QA task scores - Githubissues

BarahFazili commented 3 years ago

There's no test set for QA, so the scores shown after the git PR would be on the same dev set, I believe. Since the dev set does have the labels we should have been able to use the f1 scores printed locally (which look okay ~72 for lr=5e-6, bs=2, epochs=16, max_seq=512, seed=32 ). I fail to understand why the scores retrieved via the pull request differ, being extremely poor ( ~ 25.3 )? Please let me know if there's anything I could be missing here or why this inconsistency?

PS: model is bert-base-multilingual-cased bert

Genius1237 commented 3 years ago

Hi. Could you post a complete training log for QA somewhere and link it here. I need to have a look at it before I can say anything>

BarahFazili commented 3 years ago

For QA there's a train set and a dev set. Evaluation is done on the dev set. The dev set seems to be provided with correct labels(and not just placeholders).
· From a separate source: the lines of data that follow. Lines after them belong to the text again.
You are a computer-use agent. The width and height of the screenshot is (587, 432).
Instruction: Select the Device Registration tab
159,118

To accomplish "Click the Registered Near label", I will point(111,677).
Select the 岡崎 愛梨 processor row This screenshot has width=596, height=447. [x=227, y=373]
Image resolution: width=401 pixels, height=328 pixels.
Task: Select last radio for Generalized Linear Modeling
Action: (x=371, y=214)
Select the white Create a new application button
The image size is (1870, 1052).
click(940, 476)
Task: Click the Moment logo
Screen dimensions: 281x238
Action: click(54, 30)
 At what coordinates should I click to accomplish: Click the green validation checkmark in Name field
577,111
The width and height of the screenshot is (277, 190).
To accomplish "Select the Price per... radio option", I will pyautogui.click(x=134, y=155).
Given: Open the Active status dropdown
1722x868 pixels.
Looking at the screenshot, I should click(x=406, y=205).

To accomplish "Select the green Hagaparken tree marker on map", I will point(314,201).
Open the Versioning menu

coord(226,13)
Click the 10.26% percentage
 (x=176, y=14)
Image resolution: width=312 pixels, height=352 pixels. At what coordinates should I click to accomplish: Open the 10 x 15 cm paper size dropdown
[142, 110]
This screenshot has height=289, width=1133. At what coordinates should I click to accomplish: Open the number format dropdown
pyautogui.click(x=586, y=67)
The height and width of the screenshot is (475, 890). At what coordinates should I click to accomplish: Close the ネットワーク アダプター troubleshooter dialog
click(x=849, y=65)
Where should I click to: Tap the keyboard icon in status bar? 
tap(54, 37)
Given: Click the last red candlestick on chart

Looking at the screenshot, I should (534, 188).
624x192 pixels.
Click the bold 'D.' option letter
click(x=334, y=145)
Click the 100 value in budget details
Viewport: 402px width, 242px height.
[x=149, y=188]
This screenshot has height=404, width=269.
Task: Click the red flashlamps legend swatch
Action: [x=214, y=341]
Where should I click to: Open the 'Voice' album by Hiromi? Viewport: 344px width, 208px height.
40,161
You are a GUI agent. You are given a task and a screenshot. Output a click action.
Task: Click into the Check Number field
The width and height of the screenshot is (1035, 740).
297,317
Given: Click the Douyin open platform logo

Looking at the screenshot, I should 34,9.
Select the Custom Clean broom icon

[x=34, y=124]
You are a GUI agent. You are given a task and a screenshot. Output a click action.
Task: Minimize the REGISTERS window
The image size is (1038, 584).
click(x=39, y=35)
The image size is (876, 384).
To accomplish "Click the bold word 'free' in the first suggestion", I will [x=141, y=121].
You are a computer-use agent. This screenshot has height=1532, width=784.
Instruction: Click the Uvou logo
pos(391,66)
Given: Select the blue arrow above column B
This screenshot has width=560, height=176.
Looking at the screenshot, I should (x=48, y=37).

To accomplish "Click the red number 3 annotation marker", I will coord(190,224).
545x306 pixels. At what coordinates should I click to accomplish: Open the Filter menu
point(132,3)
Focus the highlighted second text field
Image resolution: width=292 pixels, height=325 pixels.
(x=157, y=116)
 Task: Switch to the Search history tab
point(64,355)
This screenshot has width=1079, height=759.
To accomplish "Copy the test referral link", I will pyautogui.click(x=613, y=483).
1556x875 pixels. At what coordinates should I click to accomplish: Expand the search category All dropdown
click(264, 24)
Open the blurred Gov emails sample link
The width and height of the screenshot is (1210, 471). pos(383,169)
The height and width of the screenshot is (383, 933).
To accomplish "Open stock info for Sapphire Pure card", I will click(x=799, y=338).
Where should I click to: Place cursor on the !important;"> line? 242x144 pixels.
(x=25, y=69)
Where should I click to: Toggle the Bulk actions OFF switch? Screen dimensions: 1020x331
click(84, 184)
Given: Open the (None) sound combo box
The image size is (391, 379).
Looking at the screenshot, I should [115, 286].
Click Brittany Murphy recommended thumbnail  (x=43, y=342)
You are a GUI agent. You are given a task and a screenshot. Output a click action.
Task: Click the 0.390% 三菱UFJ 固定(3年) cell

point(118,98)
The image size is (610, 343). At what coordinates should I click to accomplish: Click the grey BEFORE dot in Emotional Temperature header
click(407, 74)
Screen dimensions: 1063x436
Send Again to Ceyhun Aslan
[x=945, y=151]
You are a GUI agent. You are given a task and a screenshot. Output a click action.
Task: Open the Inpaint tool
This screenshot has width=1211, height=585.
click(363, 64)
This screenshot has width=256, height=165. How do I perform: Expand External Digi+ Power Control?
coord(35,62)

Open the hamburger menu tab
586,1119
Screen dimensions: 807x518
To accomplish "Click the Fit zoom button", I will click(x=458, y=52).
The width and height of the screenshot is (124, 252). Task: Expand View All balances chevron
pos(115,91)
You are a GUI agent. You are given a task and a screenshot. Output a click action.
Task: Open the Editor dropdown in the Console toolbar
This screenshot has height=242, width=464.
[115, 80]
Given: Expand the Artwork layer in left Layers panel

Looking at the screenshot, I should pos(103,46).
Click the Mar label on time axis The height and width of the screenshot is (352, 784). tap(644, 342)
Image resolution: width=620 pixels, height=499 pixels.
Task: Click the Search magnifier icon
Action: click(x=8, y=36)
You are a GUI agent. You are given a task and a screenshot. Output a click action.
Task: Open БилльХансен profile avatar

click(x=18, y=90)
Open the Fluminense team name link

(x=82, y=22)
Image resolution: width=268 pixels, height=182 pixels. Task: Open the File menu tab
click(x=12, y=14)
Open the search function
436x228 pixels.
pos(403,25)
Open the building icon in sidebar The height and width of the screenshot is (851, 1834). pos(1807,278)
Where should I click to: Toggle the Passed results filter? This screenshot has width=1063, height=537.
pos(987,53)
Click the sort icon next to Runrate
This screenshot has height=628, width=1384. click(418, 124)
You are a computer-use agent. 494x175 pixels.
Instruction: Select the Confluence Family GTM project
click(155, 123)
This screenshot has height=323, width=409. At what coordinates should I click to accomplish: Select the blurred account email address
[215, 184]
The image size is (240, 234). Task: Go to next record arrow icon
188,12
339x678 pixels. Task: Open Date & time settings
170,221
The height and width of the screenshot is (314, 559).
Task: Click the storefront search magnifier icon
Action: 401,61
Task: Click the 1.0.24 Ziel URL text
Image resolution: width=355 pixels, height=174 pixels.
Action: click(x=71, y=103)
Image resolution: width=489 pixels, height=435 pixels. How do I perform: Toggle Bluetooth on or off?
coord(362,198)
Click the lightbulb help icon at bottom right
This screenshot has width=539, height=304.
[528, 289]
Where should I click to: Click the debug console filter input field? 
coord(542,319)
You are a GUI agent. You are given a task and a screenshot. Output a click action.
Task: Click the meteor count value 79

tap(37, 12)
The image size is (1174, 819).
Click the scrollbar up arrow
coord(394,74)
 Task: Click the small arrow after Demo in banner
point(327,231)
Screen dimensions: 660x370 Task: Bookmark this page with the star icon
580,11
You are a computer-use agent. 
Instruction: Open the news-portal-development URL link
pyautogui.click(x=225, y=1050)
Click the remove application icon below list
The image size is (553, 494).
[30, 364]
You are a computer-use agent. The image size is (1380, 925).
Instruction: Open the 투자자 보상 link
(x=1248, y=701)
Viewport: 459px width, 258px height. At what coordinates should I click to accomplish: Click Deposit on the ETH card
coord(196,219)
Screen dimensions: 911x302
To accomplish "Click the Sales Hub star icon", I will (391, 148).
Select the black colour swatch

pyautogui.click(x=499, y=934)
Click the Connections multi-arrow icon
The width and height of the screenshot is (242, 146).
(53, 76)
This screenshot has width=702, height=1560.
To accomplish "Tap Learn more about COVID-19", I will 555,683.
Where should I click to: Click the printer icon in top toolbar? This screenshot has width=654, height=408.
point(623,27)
So the f1 score on this set printed locally should've been the same as that rendered through the PR. Following is the log when run for default params and uncommenting parts of code in run_squad.py that prints the results after evaluation.

bash train.sh bert-base-multilingual-cased bert QA_EN_HI

Fine-tuning bert-base-multilingual-cased on QA_EN_HI 06/25/2021 18:23:58 - WARNING - main - Process rank: -1, device: cuda, n_gpu: 1, distributed training: False Some weights of the model checkpoint at bert-base-multilingual-cased were not used when initializing BertForQuestionAnswering: ['cls.predictions.bias', 'cls.predictions.transform.dense.weight', 'cls.predictions.transform.dense.bias', 'cls.predictions.decoder.weight', 'cls.seq_relationship.weight', 'cls.seq_relationship.bias', 'cls.predictions.transform.LayerNorm.weight', 'cls.predictions.transform.LayerNorm.bias']

This IS expected if you are initializing BertForQuestionAnswering from the checkpoint of a model trained on another task or with another architecture (e.g. initializing a BertForSequenceClassification model from a BertForPreTraining model).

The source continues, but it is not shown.